Problem to work on
Could you write out, exactly and with no pictures, every line from the one containing "Given: Open the Полякова А.А. account menu" through the last line of the entries?
++++++++
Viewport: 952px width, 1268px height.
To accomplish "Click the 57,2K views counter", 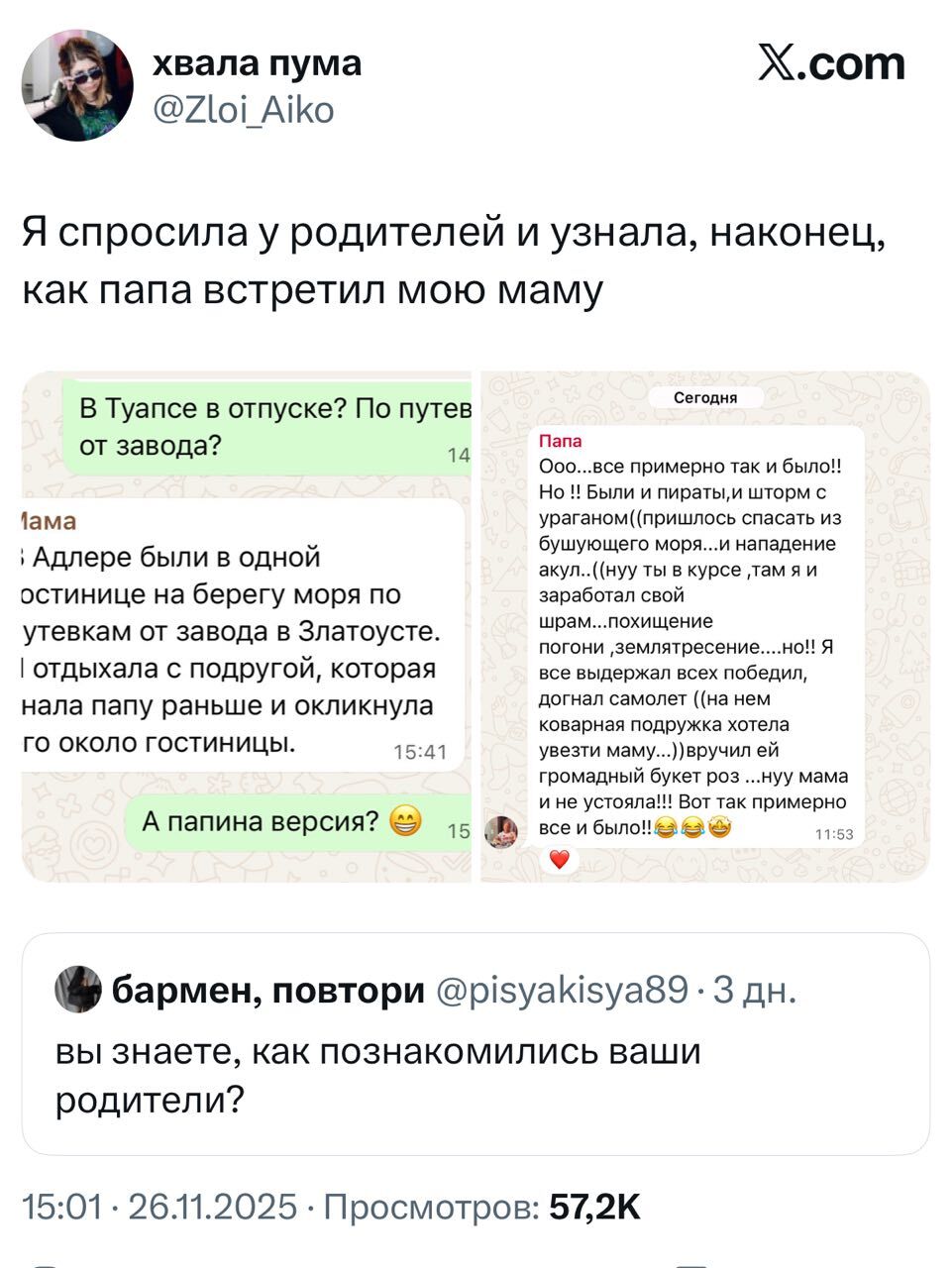I will 595,1207.
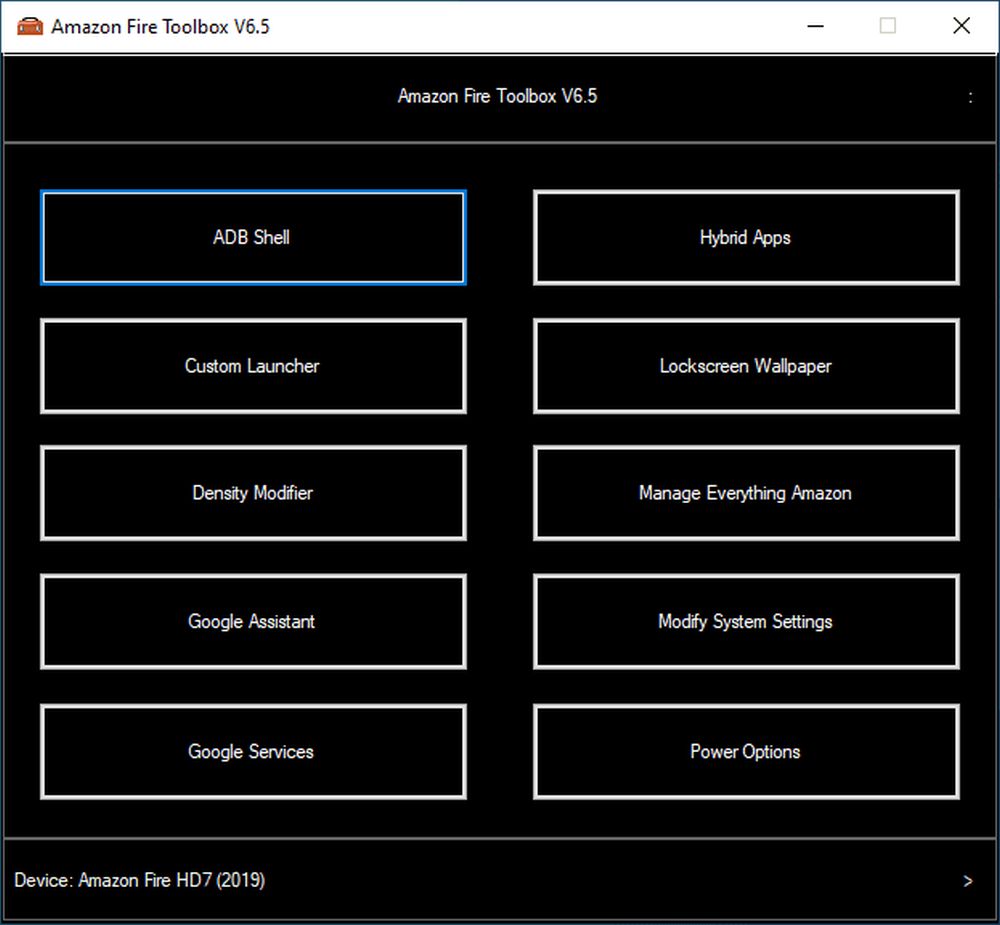Viewport: 1000px width, 925px height.
Task: Close the Amazon Fire Toolbox window
Action: pyautogui.click(x=961, y=26)
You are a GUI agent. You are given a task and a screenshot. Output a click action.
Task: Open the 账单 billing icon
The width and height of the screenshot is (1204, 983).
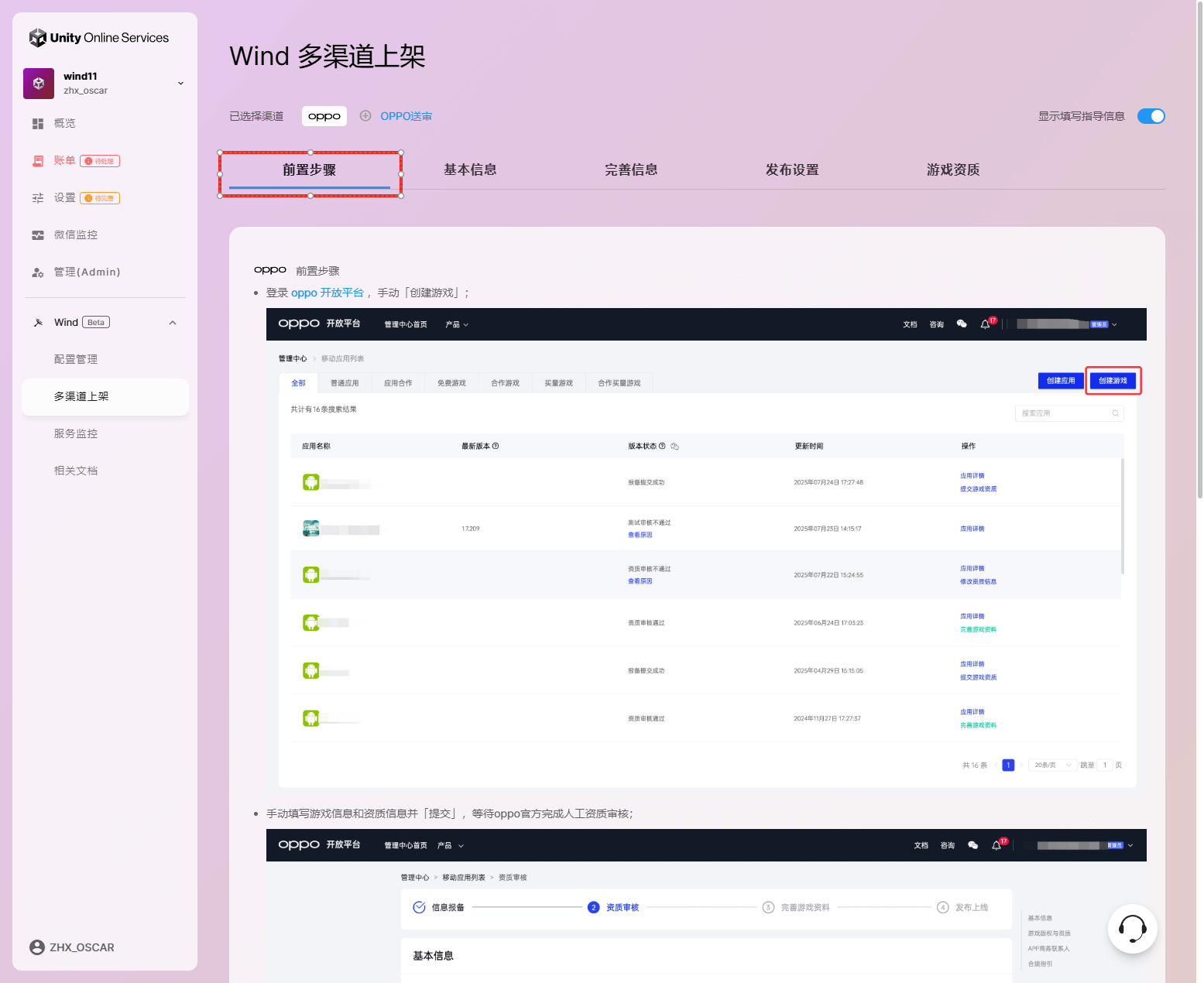[x=38, y=161]
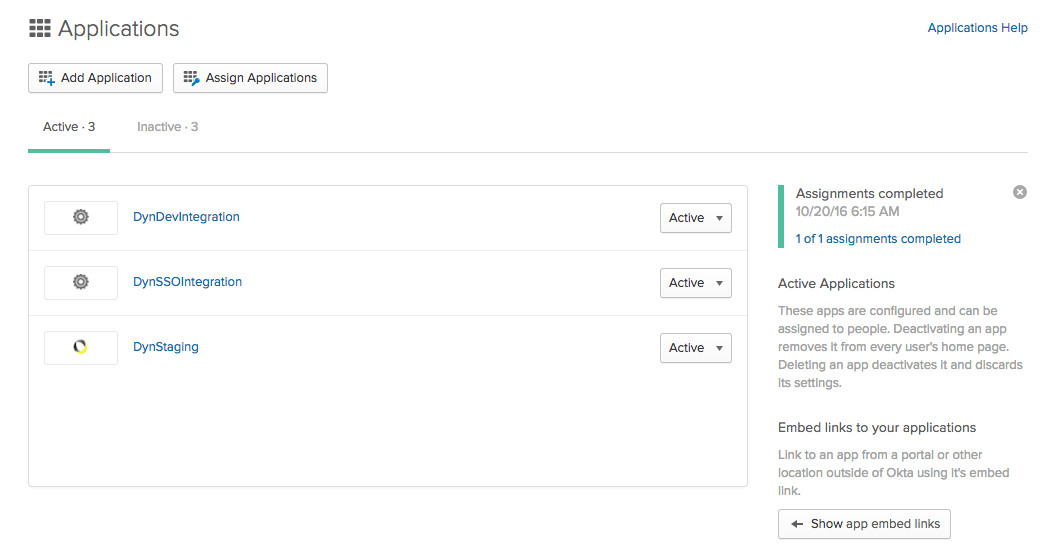Screen dimensions: 1055x556
Task: Open the DynDevIntegration application
Action: click(186, 217)
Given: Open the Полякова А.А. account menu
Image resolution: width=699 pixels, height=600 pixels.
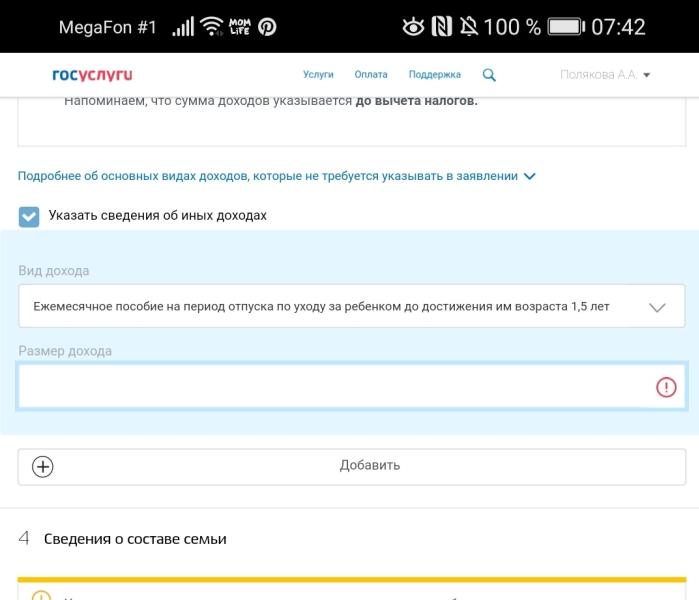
++++++++
Written response
Given: Open the Полякова А.А. account menu
Image resolution: width=699 pixels, height=600 pixels.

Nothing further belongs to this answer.